Task description: Having read the records, set them all down exactly as they appear.

Task input:
____________
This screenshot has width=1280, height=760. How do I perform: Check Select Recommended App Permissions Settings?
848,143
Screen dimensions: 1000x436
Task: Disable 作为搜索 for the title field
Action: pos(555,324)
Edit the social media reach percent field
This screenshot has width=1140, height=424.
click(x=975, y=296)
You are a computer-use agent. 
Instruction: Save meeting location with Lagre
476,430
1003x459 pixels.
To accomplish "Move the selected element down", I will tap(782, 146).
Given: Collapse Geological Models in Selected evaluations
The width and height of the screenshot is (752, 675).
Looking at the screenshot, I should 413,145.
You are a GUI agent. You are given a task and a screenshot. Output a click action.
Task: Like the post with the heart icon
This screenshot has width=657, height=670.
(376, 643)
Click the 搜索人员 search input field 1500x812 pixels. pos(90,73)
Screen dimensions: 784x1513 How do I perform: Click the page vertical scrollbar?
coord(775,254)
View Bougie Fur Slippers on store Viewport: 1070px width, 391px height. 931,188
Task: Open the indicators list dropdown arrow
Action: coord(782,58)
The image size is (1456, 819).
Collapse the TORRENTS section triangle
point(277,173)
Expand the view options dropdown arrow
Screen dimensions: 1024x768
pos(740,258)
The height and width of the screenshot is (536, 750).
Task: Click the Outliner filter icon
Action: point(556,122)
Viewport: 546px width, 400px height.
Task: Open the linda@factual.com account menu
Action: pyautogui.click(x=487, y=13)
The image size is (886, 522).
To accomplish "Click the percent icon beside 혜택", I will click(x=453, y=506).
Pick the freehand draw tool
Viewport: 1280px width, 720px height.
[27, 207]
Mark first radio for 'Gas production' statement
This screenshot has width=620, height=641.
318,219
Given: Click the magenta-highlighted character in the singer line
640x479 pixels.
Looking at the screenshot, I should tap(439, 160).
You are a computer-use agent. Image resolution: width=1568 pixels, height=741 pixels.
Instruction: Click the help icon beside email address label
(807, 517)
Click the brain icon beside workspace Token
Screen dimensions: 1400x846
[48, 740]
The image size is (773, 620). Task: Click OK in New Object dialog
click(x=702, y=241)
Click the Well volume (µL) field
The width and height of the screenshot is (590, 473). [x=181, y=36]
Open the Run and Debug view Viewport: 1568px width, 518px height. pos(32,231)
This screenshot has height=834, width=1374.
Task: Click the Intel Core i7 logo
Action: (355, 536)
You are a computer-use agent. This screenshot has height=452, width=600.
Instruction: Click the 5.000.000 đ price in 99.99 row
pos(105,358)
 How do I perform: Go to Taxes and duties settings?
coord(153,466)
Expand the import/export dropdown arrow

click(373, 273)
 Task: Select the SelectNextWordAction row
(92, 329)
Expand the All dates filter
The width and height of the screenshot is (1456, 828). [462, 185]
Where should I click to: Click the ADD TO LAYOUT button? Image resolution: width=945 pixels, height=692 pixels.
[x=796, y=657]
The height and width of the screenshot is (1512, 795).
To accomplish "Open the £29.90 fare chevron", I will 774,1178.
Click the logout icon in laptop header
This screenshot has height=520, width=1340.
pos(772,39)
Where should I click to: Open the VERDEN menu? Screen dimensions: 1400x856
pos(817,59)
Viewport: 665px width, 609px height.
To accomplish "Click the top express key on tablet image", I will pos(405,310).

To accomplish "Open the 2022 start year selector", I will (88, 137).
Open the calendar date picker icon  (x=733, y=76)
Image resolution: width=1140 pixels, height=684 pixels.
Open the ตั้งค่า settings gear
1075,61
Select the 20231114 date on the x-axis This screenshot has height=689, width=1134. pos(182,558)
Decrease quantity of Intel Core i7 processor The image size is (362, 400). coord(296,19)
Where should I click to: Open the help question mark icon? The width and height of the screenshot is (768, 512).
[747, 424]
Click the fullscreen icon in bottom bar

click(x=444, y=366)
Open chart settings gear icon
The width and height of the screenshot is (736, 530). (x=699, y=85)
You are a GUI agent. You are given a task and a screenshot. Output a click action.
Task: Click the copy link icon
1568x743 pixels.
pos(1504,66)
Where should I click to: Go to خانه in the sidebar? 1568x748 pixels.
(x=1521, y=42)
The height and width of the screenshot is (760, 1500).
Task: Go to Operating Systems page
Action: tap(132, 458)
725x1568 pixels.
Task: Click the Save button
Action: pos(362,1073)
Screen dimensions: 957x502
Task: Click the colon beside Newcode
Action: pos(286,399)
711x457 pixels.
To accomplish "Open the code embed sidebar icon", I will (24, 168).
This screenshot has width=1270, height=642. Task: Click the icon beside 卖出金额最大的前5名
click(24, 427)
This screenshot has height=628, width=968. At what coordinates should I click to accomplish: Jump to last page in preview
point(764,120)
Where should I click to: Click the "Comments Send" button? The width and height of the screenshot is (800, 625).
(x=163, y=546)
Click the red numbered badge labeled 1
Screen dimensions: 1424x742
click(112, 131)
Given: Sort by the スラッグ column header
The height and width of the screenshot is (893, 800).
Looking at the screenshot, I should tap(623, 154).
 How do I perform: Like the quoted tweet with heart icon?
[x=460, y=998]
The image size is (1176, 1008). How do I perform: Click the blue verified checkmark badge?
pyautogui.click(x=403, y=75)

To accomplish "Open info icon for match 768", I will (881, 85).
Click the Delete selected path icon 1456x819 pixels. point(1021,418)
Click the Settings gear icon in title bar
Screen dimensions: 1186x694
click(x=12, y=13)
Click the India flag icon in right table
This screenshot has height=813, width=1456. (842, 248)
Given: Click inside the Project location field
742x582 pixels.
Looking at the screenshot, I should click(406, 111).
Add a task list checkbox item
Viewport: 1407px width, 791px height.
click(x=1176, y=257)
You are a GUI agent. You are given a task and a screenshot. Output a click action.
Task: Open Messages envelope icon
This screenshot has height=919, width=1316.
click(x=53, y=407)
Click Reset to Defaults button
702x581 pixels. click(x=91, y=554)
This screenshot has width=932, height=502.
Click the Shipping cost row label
____________
Answer space:
This screenshot has width=1280, height=760. How do I perform: Check Select Recommended App Permissions Settings?
848,143
Screen dimensions: 1000x436
Task: Disable 作为搜索 for the title field
Action: pos(555,324)
Edit the social media reach percent field
This screenshot has width=1140, height=424.
click(x=975, y=296)
You are a computer-use agent. 
Instruction: Save meeting location with Lagre
476,430
1003x459 pixels.
To accomplish "Move the selected element down", I will tap(782, 146).
Given: Collapse Geological Models in Selected evaluations
The width and height of the screenshot is (752, 675).
Looking at the screenshot, I should 413,145.
You are a GUI agent. You are given a task and a screenshot. Output a click action.
Task: Like the post with the heart icon
This screenshot has width=657, height=670.
(376, 643)
Click the 搜索人员 search input field 1500x812 pixels. pos(90,73)
Screen dimensions: 784x1513 How do I perform: Click the page vertical scrollbar?
coord(775,254)
View Bougie Fur Slippers on store Viewport: 1070px width, 391px height. 931,188
Task: Open the indicators list dropdown arrow
Action: coord(782,58)
The image size is (1456, 819).
Collapse the TORRENTS section triangle
point(277,173)
Expand the view options dropdown arrow
Screen dimensions: 1024x768
pos(740,258)
The height and width of the screenshot is (536, 750).
Task: Click the Outliner filter icon
Action: point(556,122)
Viewport: 546px width, 400px height.
Task: Open the linda@factual.com account menu
Action: pyautogui.click(x=487, y=13)
The image size is (886, 522).
To accomplish "Click the percent icon beside 혜택", I will click(x=453, y=506).
Pick the freehand draw tool
Viewport: 1280px width, 720px height.
[27, 207]
Mark first radio for 'Gas production' statement
This screenshot has width=620, height=641.
318,219
Given: Click the magenta-highlighted character in the singer line
640x479 pixels.
Looking at the screenshot, I should tap(439, 160).
You are a computer-use agent. Image resolution: width=1568 pixels, height=741 pixels.
Instruction: Click the help icon beside email address label
(807, 517)
Click the brain icon beside workspace Token
Screen dimensions: 1400x846
[48, 740]
The image size is (773, 620). Task: Click OK in New Object dialog
click(x=702, y=241)
Click the Well volume (µL) field
The width and height of the screenshot is (590, 473). [x=181, y=36]
Open the Run and Debug view Viewport: 1568px width, 518px height. pos(32,231)
This screenshot has height=834, width=1374.
Task: Click the Intel Core i7 logo
Action: (355, 536)
You are a computer-use agent. This screenshot has height=452, width=600.
Instruction: Click the 5.000.000 đ price in 99.99 row
pos(105,358)
 How do I perform: Go to Taxes and duties settings?
coord(153,466)
Expand the import/export dropdown arrow

click(373, 273)
 Task: Select the SelectNextWordAction row
(92, 329)
Expand the All dates filter
The width and height of the screenshot is (1456, 828). [462, 185]
Where should I click to: Click the ADD TO LAYOUT button? Image resolution: width=945 pixels, height=692 pixels.
[x=796, y=657]
The height and width of the screenshot is (1512, 795).
To accomplish "Open the £29.90 fare chevron", I will 774,1178.
Click the logout icon in laptop header
This screenshot has height=520, width=1340.
pos(772,39)
Where should I click to: Open the VERDEN menu? Screen dimensions: 1400x856
pos(817,59)
Viewport: 665px width, 609px height.
To accomplish "Click the top express key on tablet image", I will pos(405,310).

To accomplish "Open the 2022 start year selector", I will (88, 137).
Open the calendar date picker icon  (x=733, y=76)
Image resolution: width=1140 pixels, height=684 pixels.
Open the ตั้งค่า settings gear
1075,61
Select the 20231114 date on the x-axis This screenshot has height=689, width=1134. pos(182,558)
Decrease quantity of Intel Core i7 processor The image size is (362, 400). coord(296,19)
Where should I click to: Open the help question mark icon? The width and height of the screenshot is (768, 512).
[747, 424]
Click the fullscreen icon in bottom bar

click(x=444, y=366)
Open chart settings gear icon
The width and height of the screenshot is (736, 530). (x=699, y=85)
You are a GUI agent. You are given a task and a screenshot. Output a click action.
Task: Click the copy link icon
1568x743 pixels.
pos(1504,66)
Where should I click to: Go to خانه in the sidebar? 1568x748 pixels.
(x=1521, y=42)
The height and width of the screenshot is (760, 1500).
Task: Go to Operating Systems page
Action: tap(132, 458)
725x1568 pixels.
Task: Click the Save button
Action: pos(362,1073)
Screen dimensions: 957x502
Task: Click the colon beside Newcode
Action: pos(286,399)
711x457 pixels.
To accomplish "Open the code embed sidebar icon", I will (24, 168).
This screenshot has width=1270, height=642. Task: Click the icon beside 卖出金额最大的前5名
click(24, 427)
This screenshot has height=628, width=968. At what coordinates should I click to accomplish: Jump to last page in preview
point(764,120)
Where should I click to: Click the "Comments Send" button? The width and height of the screenshot is (800, 625).
(x=163, y=546)
Click the red numbered badge labeled 1
Screen dimensions: 1424x742
click(112, 131)
Given: Sort by the スラッグ column header
The height and width of the screenshot is (893, 800).
Looking at the screenshot, I should tap(623, 154).
 How do I perform: Like the quoted tweet with heart icon?
[x=460, y=998]
The image size is (1176, 1008). How do I perform: Click the blue verified checkmark badge?
pyautogui.click(x=403, y=75)

To accomplish "Open info icon for match 768", I will (881, 85).
Click the Delete selected path icon 1456x819 pixels. point(1021,418)
Click the Settings gear icon in title bar
Screen dimensions: 1186x694
click(x=12, y=13)
Click the India flag icon in right table
This screenshot has height=813, width=1456. (842, 248)
Given: Click inside the Project location field
742x582 pixels.
Looking at the screenshot, I should click(406, 111).
Add a task list checkbox item
Viewport: 1407px width, 791px height.
click(x=1176, y=257)
You are a GUI agent. You are given a task and a screenshot. Output a click action.
Task: Open Messages envelope icon
This screenshot has height=919, width=1316.
click(x=53, y=407)
Click Reset to Defaults button
702x581 pixels. click(x=91, y=554)
This screenshot has width=932, height=502.
Click the Shipping cost row label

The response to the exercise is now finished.